For those who complain that Guy Maddin keeps making the same movies over and over… That isn’t entirely true. Maddin’s latest, Keyhole, is significantly different from anything he’s done before. In the past, Maddin’s work has felt like avant-garde re-edits of footage he found in the archive of some Eastern European country that didn’t survive the fall of communism. Keyhole feels more like some Poverty Row production that lapsed into the public domain decades ago, and ever since has been running at 2 a.m. every morning on a small state college’s dedicated cable-access channel. It’s still a pastiche of forgotten cinema, in other words, but the references are a little more modern and mainstream, at least by Maddin standards. Keyhole is a gangster picture crossed with a haunted-house picture crossed with a sword-and-sandal adventure, with Jason Patric playing a hoodlum named Ulysses whose mob is cornered in a crumbling house occupied by the ghosts of Patric’s past. The hero confronts his family issues as he goes searching for his wife (Isabella Rossellini) in the house’s secret rooms and nooks, while Maddin plays around with tough-guy patter between woozy black-and-white shots of half-naked people stumbling through a nightmare.


Few directors have Maddin’s visual imagination, which manifests in Keyhole via gun-molls with obscene graffiti scrawled on their underpants, a dusty wooden penis protruding inexplicably from a wall, an nude old coot chained to his bed, a woman with gold dust nestled in her pubic hair, a bicycle-powered electric chair, and more darkly perverse visions per minute than even most horror filmmakers could muster.
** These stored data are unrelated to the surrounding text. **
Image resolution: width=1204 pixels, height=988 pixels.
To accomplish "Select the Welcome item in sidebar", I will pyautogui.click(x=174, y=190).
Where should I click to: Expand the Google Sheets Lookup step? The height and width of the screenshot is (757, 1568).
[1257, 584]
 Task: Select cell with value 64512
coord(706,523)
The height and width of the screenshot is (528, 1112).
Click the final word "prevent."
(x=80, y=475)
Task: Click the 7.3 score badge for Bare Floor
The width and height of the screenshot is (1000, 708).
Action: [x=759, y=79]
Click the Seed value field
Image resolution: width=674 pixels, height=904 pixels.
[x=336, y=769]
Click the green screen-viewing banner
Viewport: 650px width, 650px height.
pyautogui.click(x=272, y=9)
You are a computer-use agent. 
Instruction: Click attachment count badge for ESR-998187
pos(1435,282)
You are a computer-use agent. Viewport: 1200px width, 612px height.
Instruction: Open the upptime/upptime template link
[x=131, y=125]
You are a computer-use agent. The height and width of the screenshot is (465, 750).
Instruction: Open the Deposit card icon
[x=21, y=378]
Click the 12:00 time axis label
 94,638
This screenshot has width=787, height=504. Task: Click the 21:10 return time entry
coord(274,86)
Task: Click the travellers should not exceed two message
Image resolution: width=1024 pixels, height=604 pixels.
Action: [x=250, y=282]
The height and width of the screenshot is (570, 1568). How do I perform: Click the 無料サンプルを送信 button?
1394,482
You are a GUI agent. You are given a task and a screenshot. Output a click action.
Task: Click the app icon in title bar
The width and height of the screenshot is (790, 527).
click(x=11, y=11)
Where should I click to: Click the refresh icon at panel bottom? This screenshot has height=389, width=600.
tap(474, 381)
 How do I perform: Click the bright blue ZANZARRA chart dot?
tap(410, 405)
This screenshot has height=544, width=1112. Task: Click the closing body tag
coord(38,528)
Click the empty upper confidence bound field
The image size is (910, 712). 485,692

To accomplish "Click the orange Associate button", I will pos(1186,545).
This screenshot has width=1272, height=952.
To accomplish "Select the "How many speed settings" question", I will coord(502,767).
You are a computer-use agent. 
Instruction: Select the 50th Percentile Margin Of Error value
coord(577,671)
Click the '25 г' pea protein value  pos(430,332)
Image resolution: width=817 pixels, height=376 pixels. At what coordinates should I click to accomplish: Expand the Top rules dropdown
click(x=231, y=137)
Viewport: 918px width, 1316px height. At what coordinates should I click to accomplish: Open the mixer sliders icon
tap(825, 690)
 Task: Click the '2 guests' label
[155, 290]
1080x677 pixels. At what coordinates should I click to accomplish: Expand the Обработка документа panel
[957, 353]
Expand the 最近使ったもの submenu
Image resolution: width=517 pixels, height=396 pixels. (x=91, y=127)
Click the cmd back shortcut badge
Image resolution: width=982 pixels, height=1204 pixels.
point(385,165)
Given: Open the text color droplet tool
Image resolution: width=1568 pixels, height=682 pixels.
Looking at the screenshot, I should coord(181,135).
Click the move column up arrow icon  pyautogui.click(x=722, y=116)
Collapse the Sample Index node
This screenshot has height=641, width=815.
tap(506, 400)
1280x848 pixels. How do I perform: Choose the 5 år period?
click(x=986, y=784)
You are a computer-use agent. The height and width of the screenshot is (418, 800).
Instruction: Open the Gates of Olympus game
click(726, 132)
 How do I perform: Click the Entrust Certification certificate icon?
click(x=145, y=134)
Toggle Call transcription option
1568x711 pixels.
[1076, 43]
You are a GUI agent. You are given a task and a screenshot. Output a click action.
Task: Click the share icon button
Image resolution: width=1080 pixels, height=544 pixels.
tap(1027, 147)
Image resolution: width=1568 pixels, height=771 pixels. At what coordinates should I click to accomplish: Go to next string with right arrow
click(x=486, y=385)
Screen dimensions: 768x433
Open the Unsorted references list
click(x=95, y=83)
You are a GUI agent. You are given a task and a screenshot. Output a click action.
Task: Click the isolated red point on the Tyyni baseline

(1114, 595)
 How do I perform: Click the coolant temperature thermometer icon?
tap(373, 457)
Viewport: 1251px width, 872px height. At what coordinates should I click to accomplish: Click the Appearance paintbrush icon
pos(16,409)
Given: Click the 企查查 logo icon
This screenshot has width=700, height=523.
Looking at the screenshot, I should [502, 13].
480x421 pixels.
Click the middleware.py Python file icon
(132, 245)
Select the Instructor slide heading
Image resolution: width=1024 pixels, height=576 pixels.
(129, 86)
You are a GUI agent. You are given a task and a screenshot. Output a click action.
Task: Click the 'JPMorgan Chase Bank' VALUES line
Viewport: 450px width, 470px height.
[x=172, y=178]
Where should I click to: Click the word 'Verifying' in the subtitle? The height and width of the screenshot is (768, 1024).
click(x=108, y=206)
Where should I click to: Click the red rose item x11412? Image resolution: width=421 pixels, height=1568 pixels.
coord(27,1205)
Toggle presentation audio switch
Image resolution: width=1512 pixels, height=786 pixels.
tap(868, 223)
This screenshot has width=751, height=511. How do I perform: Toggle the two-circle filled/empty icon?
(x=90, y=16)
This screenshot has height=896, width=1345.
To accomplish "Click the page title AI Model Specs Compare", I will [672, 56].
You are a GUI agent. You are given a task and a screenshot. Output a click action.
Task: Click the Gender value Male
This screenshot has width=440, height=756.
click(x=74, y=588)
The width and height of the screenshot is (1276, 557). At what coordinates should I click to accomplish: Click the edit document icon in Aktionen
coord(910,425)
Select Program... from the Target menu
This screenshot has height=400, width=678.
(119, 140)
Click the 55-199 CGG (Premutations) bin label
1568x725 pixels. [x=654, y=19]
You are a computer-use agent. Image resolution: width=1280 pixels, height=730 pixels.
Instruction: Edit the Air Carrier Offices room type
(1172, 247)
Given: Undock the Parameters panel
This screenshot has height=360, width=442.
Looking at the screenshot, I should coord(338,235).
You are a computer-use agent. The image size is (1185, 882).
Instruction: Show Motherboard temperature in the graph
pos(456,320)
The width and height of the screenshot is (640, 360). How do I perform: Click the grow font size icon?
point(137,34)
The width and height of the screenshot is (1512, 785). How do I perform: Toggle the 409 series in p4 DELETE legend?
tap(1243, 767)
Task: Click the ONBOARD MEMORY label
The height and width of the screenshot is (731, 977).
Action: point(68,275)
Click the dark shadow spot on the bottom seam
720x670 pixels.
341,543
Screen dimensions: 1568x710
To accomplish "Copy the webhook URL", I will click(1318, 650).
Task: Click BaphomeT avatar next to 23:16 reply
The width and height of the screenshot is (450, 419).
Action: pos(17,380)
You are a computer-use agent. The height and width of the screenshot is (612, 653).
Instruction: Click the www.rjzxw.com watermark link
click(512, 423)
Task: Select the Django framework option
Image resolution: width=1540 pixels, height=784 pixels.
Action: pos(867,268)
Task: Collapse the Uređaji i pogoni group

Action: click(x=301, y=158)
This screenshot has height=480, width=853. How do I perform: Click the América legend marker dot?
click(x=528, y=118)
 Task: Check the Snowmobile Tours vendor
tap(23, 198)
Maddin and his regular co-writer, George Toles, are again dealing with memory and unconsciousness, creating a sensation not unlike nodding off during the late show and waking to find the furniture around your easy chair re-arranged. But while it’s nice to see Maddin broadening his range of influences (and moving beyond autobiography for the first time in a while), the genres he’s riffing on call for a little more narrative discipline than Maddin is inclined to give. It’s odd to see Patric apply his veteran polish to a story that’s often nonsensical by design, and one in which the rest of the cast is frequently either stiff or exaggerated. Keyhole’s flashes of actual B-movie coherence are enough to make longtime Maddin-watchers wonder if he could’ve played this material straighter, with more of a plot and fewer reveries. As it stands, Keyhole contains stretches as potent and distinctive as any in Maddin’s filmography, but they stand apart from each other, and fail to fully connect.